▶ _PASSAGE TO READ_:
CREATE VECTOR INDEX {index_name} ON :{category}(vector)
WITH CONFIG {{
"dimension": {dimension},
"capacity": {capacity},
"metric": "cos"
}}

Ingestion Step 2: Creating Paragraph Nodes

Each paragraph from the unstructured text is transformed into a node in the graph. These nodes are assigned labels (both the category label and a general :All label for broader queries).

They also store properties like the original content, a unique ID, page information, index within the document, and the generated vector embedding.

CREATE (p:{category}:All {{
 id: $id,
 content: $content,
 page: $page,
 index: $idx,
 vector: $vector,
 lang_prefix: $lang_prefix
}})

Ingestion Step 3: Linking Paragraphs Together

To maintain the original document structure and enable sequential traversal, relationships are created between consecutive paragraph nodes.

MATCH (p1:{category} {{id: $id1}}), (p2:{category} {{id: $id2}})
CREATE (p1)-[:NEXT]->(p2)

Performing Vector Search for Q&A

Once data is ingested, users can enter natural language questions. For example:

Who founded Rome?

Memgraph then performs a vector search using the question's embedding.

CALL vector_search.search("{index_name}", 20, $query_vector)
YIELD node, similarity
RETURN node.content AS content, similarity

It returns the top 20 most relevant paragraphs. These were sent to the LLM with a strict prompt to generate an answer using only those sources.

This ensures the model doesn't hallucinate and only uses grounded data.

Auto-Generating Quiz Questions

For generating pub quizzes, the application traverses the graph structure to get a sequence of connected paragraphs.

UNWIND $ids AS id
MATCH path=(p:{category} {{id: id}})-[:NEXT *bfs 0..5]->(next)
WITH project(path) as graph
UNWIND graph.nodes as nodes
RETURN nodes.content AS content
ORDER BY nodes.index ASC

Using a breadth-first search (BFS) from a paragraph node, Memgraph retrieved a chunk of content, which was passed to the LLM to generate:

Questions
Difficulty levels
Correct answers
Explanations

And there you have it, a complete pub-style quiz built from structured Wikipedia data!

▶ _TASKS TO PERFORM_:
(a) In the Memgraph walkthrough, what relationship type links consecutive paragraph nodes?
(b) From the Memgraph walkthrough, reproduce verbatim the part that opens with the words containing "Once data is" and closes with "the question's embedding.".

▶ _INFORMATION PROVIDED_:

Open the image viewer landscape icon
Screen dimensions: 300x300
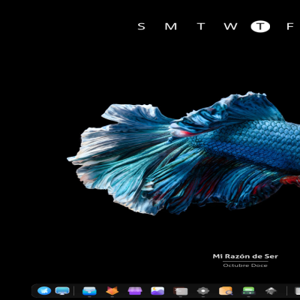[158, 291]

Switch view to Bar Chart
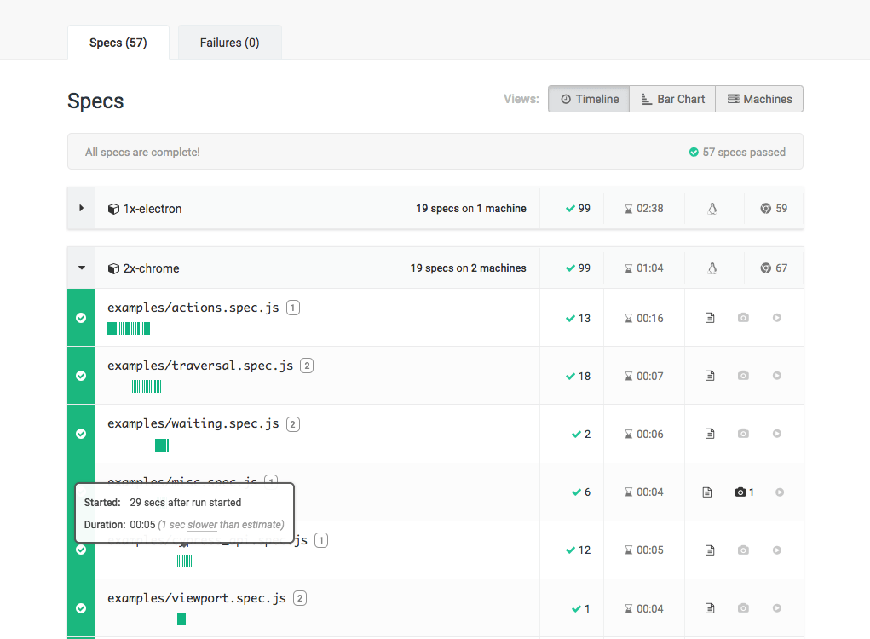pyautogui.click(x=672, y=98)
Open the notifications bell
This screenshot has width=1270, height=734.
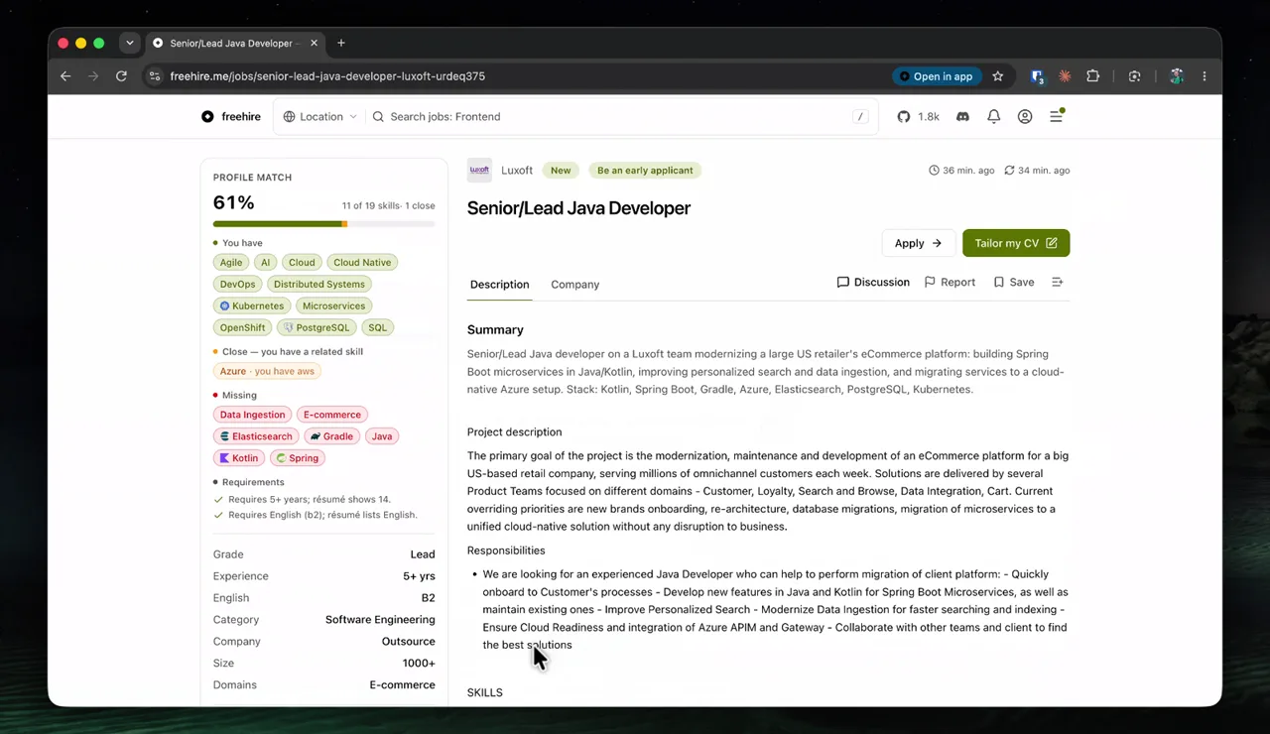[993, 117]
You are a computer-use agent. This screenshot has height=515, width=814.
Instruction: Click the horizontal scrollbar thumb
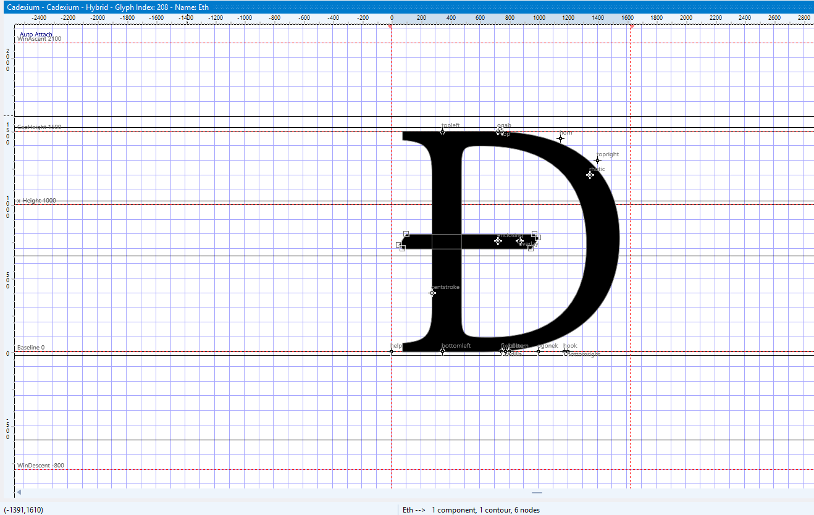coord(537,493)
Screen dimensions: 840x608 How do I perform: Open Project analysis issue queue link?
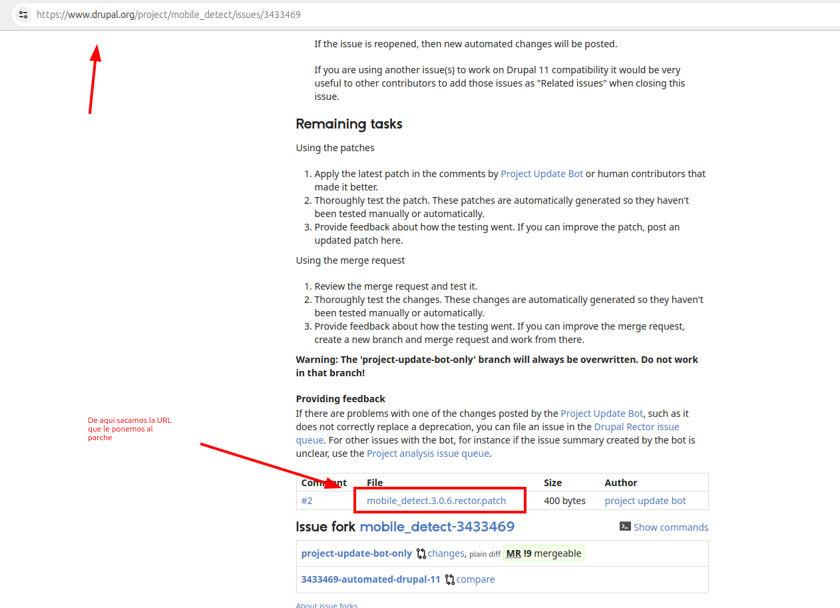coord(428,454)
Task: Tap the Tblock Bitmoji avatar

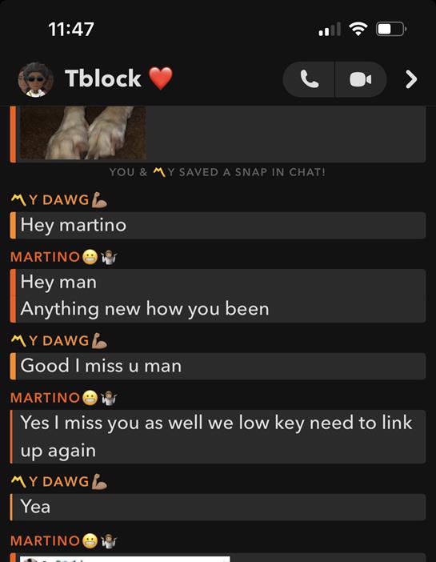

▶ _RESPONSES IN ORDER_:
(a) NEXT

(b)
Once data is ingested, users can enter natural language questions. For example:

Who founded Rome?

Memgraph then performs a vector search using the question's embedding.